Nano- Reimagining Inclusive Education for Persons with Disabilities

Imagine that, in 2050, 50% of the global population is living with a disability.

Imagine that People with Disabilities are no longer a minority.

Imagine every educational institution has an Inclusive Experience Centre where students, teachers, staff, and management are all aware about each one’s differences and requirements.

Imagine a world where, right from childhood, everybody is treated as equal and no one is special.

Imagine a society where all disabilities are accepted with an all-pervading culture of independent living and co-existence.

Now let us reimagine our educational environment. This is an opportune time to do so as there has already been tremendous disruption in the past two years with the digital revolution. January 24th 2022 was UNESCO’s 4th International Day of Education, themed around ‘Changing Course, Transforming Education’. It was a platform to showcase the most important transformations that have to be nurtured to realise everyone’s fundamental right to education and build a more sustainable, inclusive and peaceful  future world.

Now is a terrific opportunity for everyone – children, youth, government, organisations, teachers and leaders – to invest their time and resources on  learning lessons on inclusion and accessibility. This will enable the entire citizenry to be drawn into a collective, focused goal about disability inclusion. Let me share the veritable storehouse of information to begin your ‘education’ on ‘inclusion’ which you can learn absolutely free of cost at the click of button through technology. There are two global icons of Persons with Disability in USA and Canada whose organisations have invested their knowledge and efforts to create these  resources.

Through the late Javed Abidi of the National Centre for Promotion of Employment for Disabled People, I met Dr. Victor Santiago Pineda, the dynamic President and Founder of Pineda Foundation and World ENABLED, USA, in 2016 in Mumbai with a group of inclusion advocates. He is a globally recognised development scholar and leader in international disability rights and was appointed by US President Barack Obama to the Architectural and Transportation Barriers Compliance Board. He is the Founder of Inclusive Cities Lab and teaches at University of California, Berkeley too. Their website is full of free resources. At the click of a button, anyone can access toolkits and a playbook on Smart Cities

Anyone can use this Inclusive Innovation Playbook to help cities, their partners, and stakeholders define inclusion as part of the technology innovation process and integrate it into urban innovation ecosystems (e.g. incubators, accelerators, investors, etc.). Other entities with an interest in both innovation and inclusion (e.g., universities, economic development zones, governments) would also benefit majorly. What a learning opportunity to educate ourselves and make a difference!
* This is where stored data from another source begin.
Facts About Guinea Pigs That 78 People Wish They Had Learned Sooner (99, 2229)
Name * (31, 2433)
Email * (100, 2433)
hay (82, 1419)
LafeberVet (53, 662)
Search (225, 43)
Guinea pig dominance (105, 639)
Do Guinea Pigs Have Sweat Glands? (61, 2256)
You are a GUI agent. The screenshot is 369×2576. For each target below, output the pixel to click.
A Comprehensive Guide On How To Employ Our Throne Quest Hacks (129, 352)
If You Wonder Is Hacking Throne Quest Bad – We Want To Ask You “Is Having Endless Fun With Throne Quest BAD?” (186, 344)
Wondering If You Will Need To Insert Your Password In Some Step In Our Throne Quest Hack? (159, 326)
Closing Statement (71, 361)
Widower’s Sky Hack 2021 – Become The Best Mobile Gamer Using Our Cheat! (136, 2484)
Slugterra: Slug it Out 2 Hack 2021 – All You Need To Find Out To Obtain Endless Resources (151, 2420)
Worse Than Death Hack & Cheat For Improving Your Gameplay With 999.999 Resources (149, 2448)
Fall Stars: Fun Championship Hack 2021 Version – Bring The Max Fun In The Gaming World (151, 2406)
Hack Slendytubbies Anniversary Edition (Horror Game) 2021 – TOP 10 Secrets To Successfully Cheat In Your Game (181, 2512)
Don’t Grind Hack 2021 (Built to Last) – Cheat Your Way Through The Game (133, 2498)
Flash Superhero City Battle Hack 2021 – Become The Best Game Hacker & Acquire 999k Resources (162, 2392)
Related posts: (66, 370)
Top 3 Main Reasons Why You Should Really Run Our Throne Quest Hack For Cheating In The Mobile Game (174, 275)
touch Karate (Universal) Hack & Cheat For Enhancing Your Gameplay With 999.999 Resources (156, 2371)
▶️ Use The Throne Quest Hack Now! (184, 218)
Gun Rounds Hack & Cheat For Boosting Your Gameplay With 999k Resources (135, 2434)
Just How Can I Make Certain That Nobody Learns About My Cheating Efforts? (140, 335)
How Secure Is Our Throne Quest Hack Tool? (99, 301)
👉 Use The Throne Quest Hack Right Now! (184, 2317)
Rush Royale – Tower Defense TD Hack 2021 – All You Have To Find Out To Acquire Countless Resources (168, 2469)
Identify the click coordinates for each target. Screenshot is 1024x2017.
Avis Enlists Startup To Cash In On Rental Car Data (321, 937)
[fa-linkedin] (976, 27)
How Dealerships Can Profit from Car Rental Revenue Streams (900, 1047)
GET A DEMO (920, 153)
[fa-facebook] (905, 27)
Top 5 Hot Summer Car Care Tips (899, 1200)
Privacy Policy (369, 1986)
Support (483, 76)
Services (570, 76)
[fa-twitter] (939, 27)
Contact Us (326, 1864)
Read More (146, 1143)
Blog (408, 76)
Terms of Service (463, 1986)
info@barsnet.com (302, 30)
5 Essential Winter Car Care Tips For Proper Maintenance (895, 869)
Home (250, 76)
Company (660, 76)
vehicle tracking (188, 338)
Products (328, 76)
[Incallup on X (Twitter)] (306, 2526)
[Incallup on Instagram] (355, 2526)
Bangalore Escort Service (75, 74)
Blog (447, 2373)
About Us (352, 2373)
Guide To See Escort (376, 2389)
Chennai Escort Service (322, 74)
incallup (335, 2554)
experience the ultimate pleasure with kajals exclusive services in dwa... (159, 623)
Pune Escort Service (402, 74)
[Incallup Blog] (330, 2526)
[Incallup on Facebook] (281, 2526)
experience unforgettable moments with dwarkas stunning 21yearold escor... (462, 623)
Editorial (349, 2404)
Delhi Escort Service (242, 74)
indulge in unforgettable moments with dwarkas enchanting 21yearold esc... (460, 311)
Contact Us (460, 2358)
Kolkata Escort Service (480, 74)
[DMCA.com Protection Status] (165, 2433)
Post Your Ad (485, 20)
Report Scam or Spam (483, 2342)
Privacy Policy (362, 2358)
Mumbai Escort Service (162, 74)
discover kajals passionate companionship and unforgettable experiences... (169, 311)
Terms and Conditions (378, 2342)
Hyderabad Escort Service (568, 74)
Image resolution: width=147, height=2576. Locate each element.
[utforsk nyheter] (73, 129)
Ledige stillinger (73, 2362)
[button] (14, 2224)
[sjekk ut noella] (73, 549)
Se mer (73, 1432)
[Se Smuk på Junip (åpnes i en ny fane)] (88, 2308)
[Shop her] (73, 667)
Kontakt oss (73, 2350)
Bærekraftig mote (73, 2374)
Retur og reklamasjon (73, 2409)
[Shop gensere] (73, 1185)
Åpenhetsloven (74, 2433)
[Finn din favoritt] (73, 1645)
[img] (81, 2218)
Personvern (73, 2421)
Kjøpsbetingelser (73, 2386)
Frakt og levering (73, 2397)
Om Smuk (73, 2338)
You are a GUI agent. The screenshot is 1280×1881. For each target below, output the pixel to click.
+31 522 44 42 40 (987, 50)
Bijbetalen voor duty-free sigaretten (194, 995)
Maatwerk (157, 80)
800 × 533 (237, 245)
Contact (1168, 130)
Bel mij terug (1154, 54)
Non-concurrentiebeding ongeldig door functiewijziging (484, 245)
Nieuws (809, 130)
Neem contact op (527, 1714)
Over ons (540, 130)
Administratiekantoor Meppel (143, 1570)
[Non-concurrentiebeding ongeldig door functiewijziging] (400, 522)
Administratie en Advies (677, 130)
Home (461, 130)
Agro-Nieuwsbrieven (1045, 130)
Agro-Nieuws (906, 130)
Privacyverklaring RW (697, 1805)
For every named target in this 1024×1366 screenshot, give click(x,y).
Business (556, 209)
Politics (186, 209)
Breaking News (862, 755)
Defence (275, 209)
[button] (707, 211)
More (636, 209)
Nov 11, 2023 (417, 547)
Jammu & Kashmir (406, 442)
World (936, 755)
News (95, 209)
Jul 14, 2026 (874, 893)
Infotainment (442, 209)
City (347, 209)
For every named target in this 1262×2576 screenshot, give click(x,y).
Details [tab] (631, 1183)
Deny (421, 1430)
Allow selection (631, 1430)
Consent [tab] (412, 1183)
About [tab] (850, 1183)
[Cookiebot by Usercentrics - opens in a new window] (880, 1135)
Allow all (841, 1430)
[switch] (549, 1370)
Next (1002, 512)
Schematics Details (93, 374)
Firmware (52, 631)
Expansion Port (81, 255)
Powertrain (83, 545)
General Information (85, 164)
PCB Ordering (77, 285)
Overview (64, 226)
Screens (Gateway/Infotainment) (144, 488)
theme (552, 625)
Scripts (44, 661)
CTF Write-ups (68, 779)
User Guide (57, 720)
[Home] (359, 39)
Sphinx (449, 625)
I discovered Rick Hansen while doing my PhD research between 2003 and 2005. He is a Canadian icon with spinal cord injury who has dedicated his life to awakening the world to the potential of people with disabilities. He is best known as the “Man in Motion” for undertaking an epic 26-month, 40,000-kilometre journey around the world in his wheelchair. He is the Founder of the Rick Hansen Foundation, an organisation committed to creating an inclusive world where people with disabilities are living to their full potential. For over three decades, Rick and his team have been focused on removing barriers and rethinking how people of all ages and abilities can access spaces where we live, work, learn and play. Theirs is the only program that rates, certifies and showcases accessible buildings based on their level of meaningful access for persons with mobility, vision and hearing disabilities. A family friend Priyanka Chadha from Vancouver personally visited their office and picked up informative resource books for me. I learnt about their Resource Library which contains full lesson plans connected to the curriculum in Canada, short activities, videos, e-books and more. These tools help to start meaningful conversations about inclusion and accessibility, with Rick Hansen’s extraordinary story inspiring the next generation of Difference Makers. Their resources range from lesson plans intended for educators in the classroom to the Little Big Lessons collection; bite-sized lessons & activities for parents and teachers alike to share with students at home or in class. These resources are also available absolutely free. These two examples are only the tip of an iceberg of learning opportunities available globally.

Everyone here has an opportunity to educate oneself and become more aware about disability, inclusion and access. Together, we can collectively reimagine a world where architects, builders, conservationists, naturalists, bureaucrats, technologists, advocates, teachers, sports coaches, investors, gardeners, manufacturers and everyone else would automatically create the inclusive infrastructure, products and services for an inclusive good quality of life. This kind of education, which starts with oneself, shall reimagine inclusion and truly transform our world.

Dr. Ketna Mehta
Dr. Ketna Mehta

Dr. Ketna L Mehta is the Founder Trustee of Nina Foundation and Editor at One World.